WORK INSTRUCTION = Please carry the letter to the SEC staff below forward from the point where it stops.

TEXT Block Start

Charlie Guidry, Esquire

United States Securities and Exchange Commission

Division of Corporation Finance

100 F Street, NE

Washington, DC 20549

 


Re:

Force Protection Video Equipment Corp.  

Registration Statement on Form S-1

Filed October 11, 2016

File No. 333-214046

 

Dear Mr. Guidry:


The following responds to the comments of the staff of the Division of Corporation Finance (the “Staff”) of the Securities and Exchange Commission (the “Commission”) as set forth in its comment letter dated November 9, 2016 (the “Comment Letter”) relating to the above-referenced Registration Statement on Form S-1 (the “Registration Statement”) filed by Force Protection Video Equipment Corp.  (the “Company”). All capitalized terms not specifically defined herein shall have the meaning assigned to such terms as set forth in the Registration Statement. This letter sets forth the comments of the Staff in the comment letter (numbered in accordance with the comment letter) and following each comment, sets forth the Company’s response.    


General


1.

TEXT Block End
DATA SEGMENT Block Start

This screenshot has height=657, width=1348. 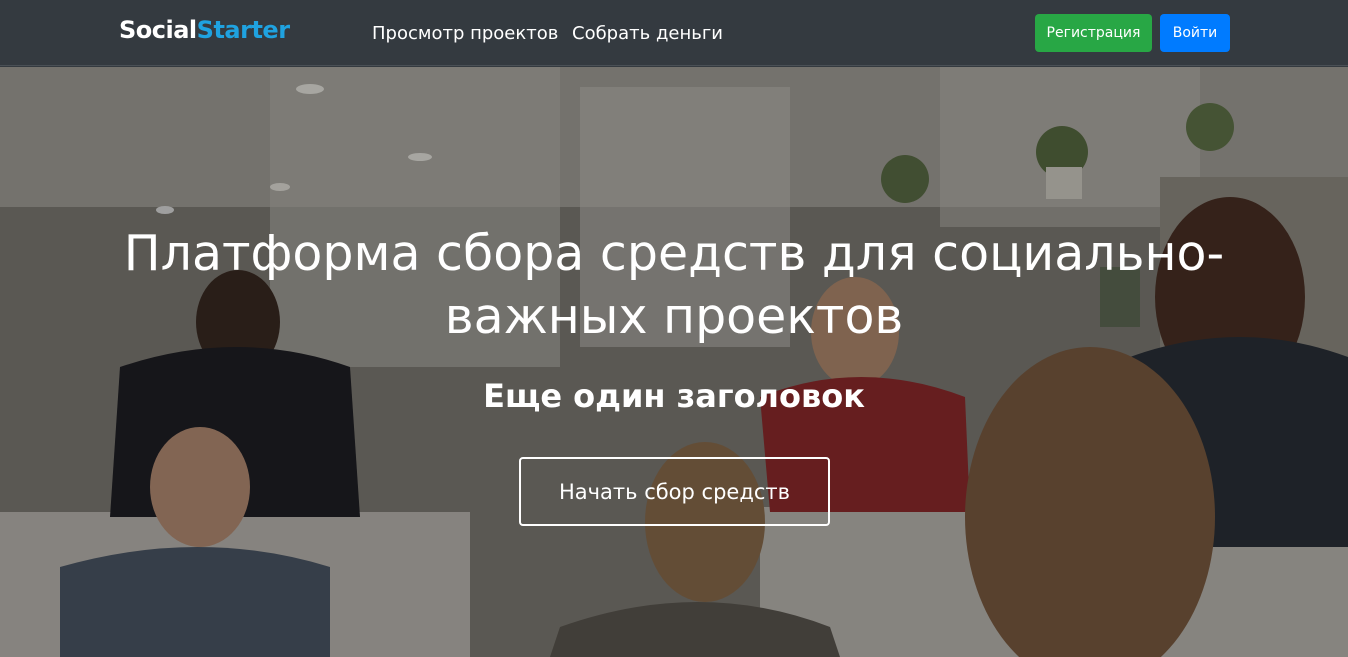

DATA SEGMENT Block End

ANSWER SPACE =
In addition to the shares registered in this filing, we note that between March and August of this year you issued RDW 118,354,107 shares of common stock, which is approximately 71% of your current non-affiliate public float. And, when combined with the shares registered in this filing, this percentage increases to 76%. We also note that RDW is contractually limited to a 4.99% or less ownership stake and that RDW is not listed in the beneficial owner table, on page 37. Consequently, we assume that RDW sold at least 95% of the 118,354,107 shares into the market in the previous eight months, only 2,415,000 of which were in registered in your most recent registration statement.

The short time frame of the sales and the large percentage of your non-affiliate public float the shares represent, especially when combined with the shares registered in this filing, raise questions about whether RDW is acting on your behalf. If RDW is so acting, then this filing cannot be conducted as an at-the-market offering because the securities are not qualified to be registered on Form S-3. Please fix the price of this offering. See Securities Act Rule 415(a) (4) for additional guidance.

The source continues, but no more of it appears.